Taking office in September, President Ashraf Ghani pledged to fight corruption and end more than a decade of war with the
Instead, Ghani's unity government has faced a series of stiff military and economic challenges that have led to increasing disenchantment after the first peaceful transfer of power in Afghanistan's modern history.
The latest wake-up call was the bloody triple bombing on April 18 in the eastern city of Jalalabad at a branch of the New Kabul Bank, near one of the city's most crowded squares.
Officials said 34 people were killed and more than 120 injured, but residents say the casualty toll was higher.
"To report that dozens more were killed and injured would make the security forces look weak and incapable and the opposition strong and capable," said Abdul-Rahim Saraf, 40, a nongovernmental organization employee who buried four of his friends and neighbors after the attack. "In 14 years, we've never witnessed anything like this."
Authorities have blamed militants allied with Islamic State, the Sunni Muslim extremist group that last year seized large portions of Syria and northern and western Iraq.
Another April attack, by Taliban forces, left 28 members of the Afghan National Army dead in the northeastern province of Badakhshan.
The uptick in violence has occurred as Ghani, in office for seven months, has not been able to win approval of a defense minister.
Frustration also is mounting over economic concerns.
In February, the governor of Nangarhar province said embezzlement and fraud were behind a loss of $2.5 million monthly in potential revenue.
In Kabul, residents are equally weary of deteriorating security and a stagnant economy.
On April 6, hundreds of shop owners and bread sellers across the capital closed their doors to protest what they termed an "unprecedented" tax increase.
Farid, 54, who goes by one name, temporarily shut down his tailor shop to express his frustration.
"I can't find the money to pay for bread, but they want to increase my taxes," said Farid, who incurs about $17.50 a day in expenses for his shop.
A tax increase, which for some exceeds 300%, has led Farid to call the Kabul administration a government of thieves.
Though Farid said he had little hope for the government from the start, several other Kabul business owners say they have seen their early beliefs turn into feelings of dejection.
Ahmad, who owns a furniture shop on Chicken Street, an area known for handicrafts and textiles that is frequented by rich Afghans and foreigners, said business has been affected by security and economic concerns.
"I ended last year in debt. Already this year looks to be worse than even that," said Ahmad, 35, who also goes by one name. "All of the foreigners who used to be here either left or now live in compounds, so they have little use for furniture."

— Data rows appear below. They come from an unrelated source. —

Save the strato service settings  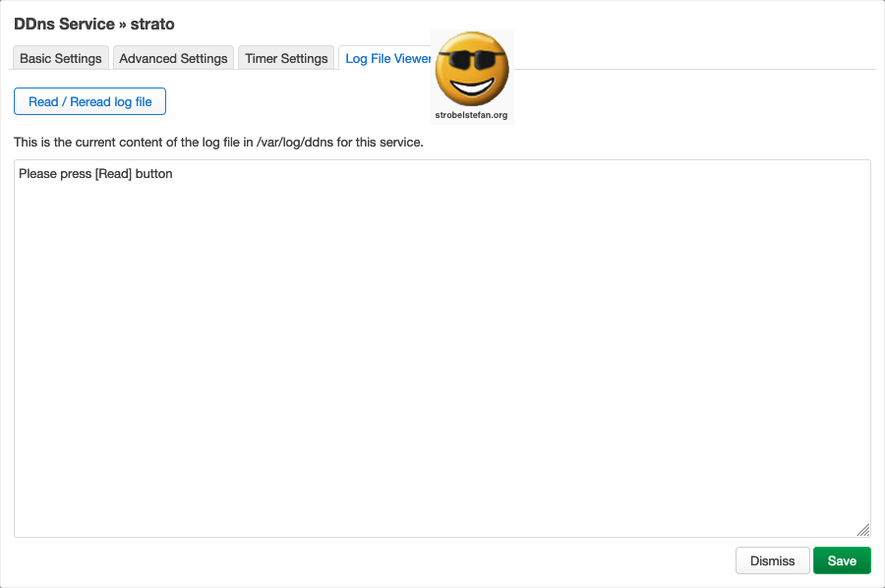[x=842, y=560]
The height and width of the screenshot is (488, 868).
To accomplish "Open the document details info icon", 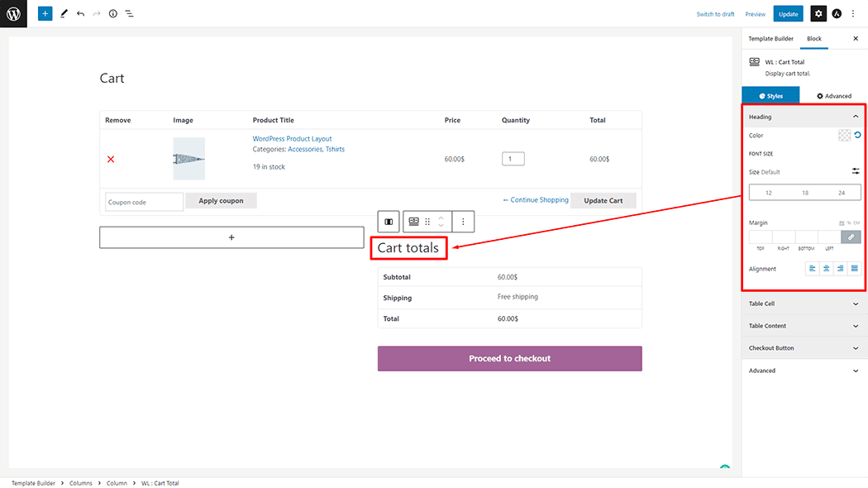I will click(113, 14).
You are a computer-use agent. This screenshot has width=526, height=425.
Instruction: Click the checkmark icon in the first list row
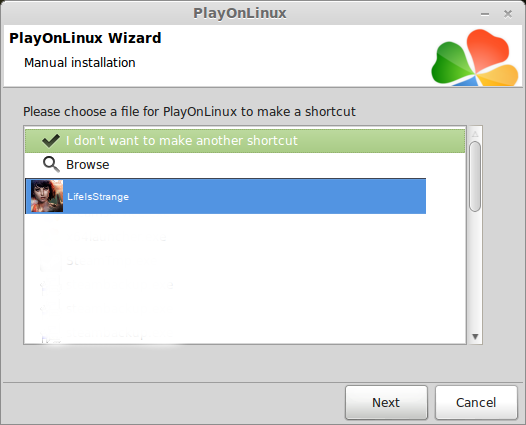(x=51, y=141)
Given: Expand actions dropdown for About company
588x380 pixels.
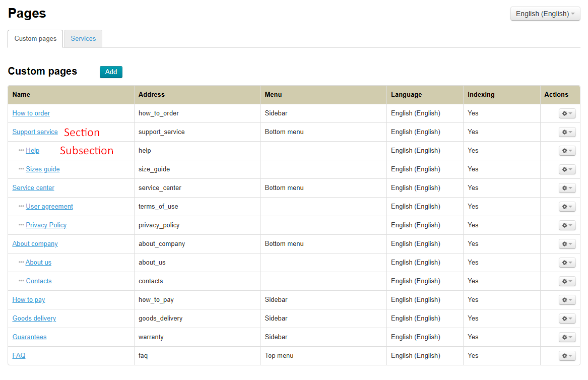Looking at the screenshot, I should (x=567, y=244).
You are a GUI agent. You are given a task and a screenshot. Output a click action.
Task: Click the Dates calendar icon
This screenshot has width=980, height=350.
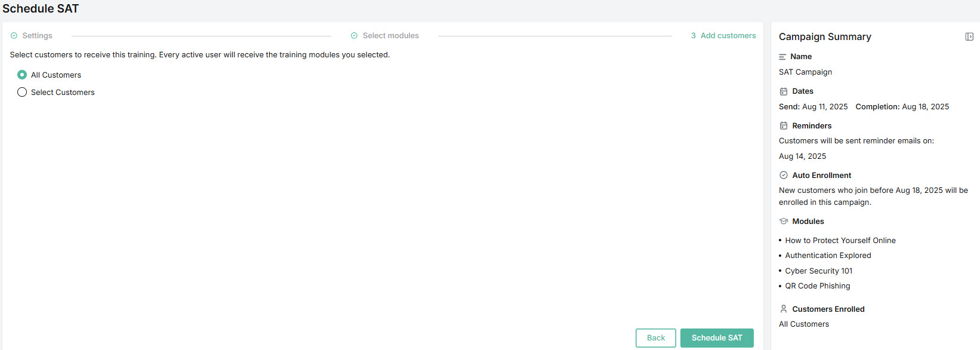784,91
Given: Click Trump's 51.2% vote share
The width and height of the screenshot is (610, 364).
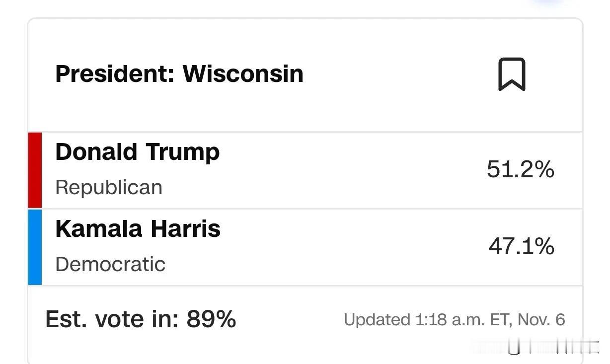Looking at the screenshot, I should pos(521,170).
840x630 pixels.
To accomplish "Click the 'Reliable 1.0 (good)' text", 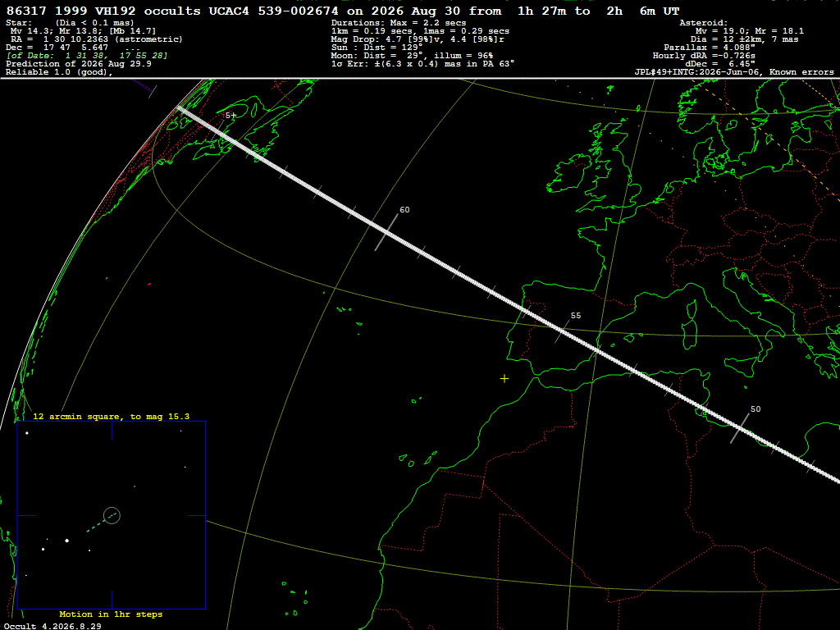I will tap(59, 72).
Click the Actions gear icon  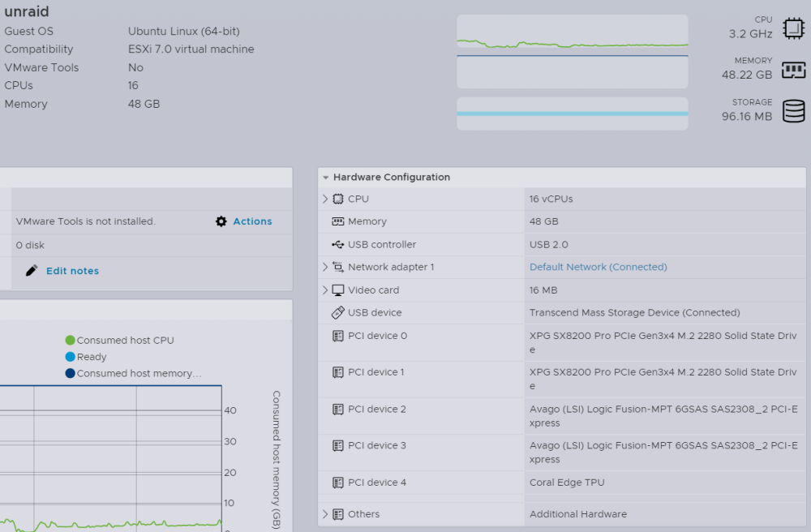pyautogui.click(x=221, y=221)
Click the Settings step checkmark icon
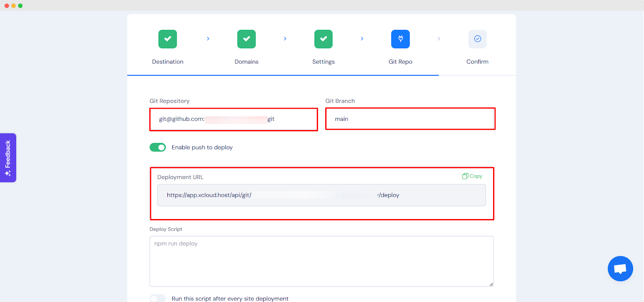Image resolution: width=644 pixels, height=302 pixels. click(x=323, y=39)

Most of the handicrafts and furniture Ahmad sells come from the eastern province of Nuristan, long known for its woodwork and crafts. But the increase in violence in the province led to delays in filling orders.
"So many times, our workers would be in the markets looking for materials or working in their studios when they would find themselves near a bombing, a shooting or some other danger," Ahmad said.
The danger level finally reached the point, he said, that he moved an entire Nuristani family working for him to Jalalabad.
The tax increase, which caused his annual bill to increase to $870 from $173, was an insult, Ahmad said. "We were all hopeful that a new presidency would mean a new beginning, but now we're trapped. We can't go outside due to fear for our safety and we can't buy anything because there is no work."
Ahmad brushes off claims that the composition of the unity government, under which Ghani agreed in a U.S.-brokered deal to make his election rival Abdullah Abdullah chief executive, is to blame for its shortcomings.
"All it takes is one man," he said. "In a classroom, a professor teaches 30 students at a time. Why can't the president do the same?"
Farid, the tailor, said the government has only further empowered the same corrupt officials as in the past.
"It's always the same 50 or 60 people in different positions. They act like they are the only knowledgeable, capable people in the country."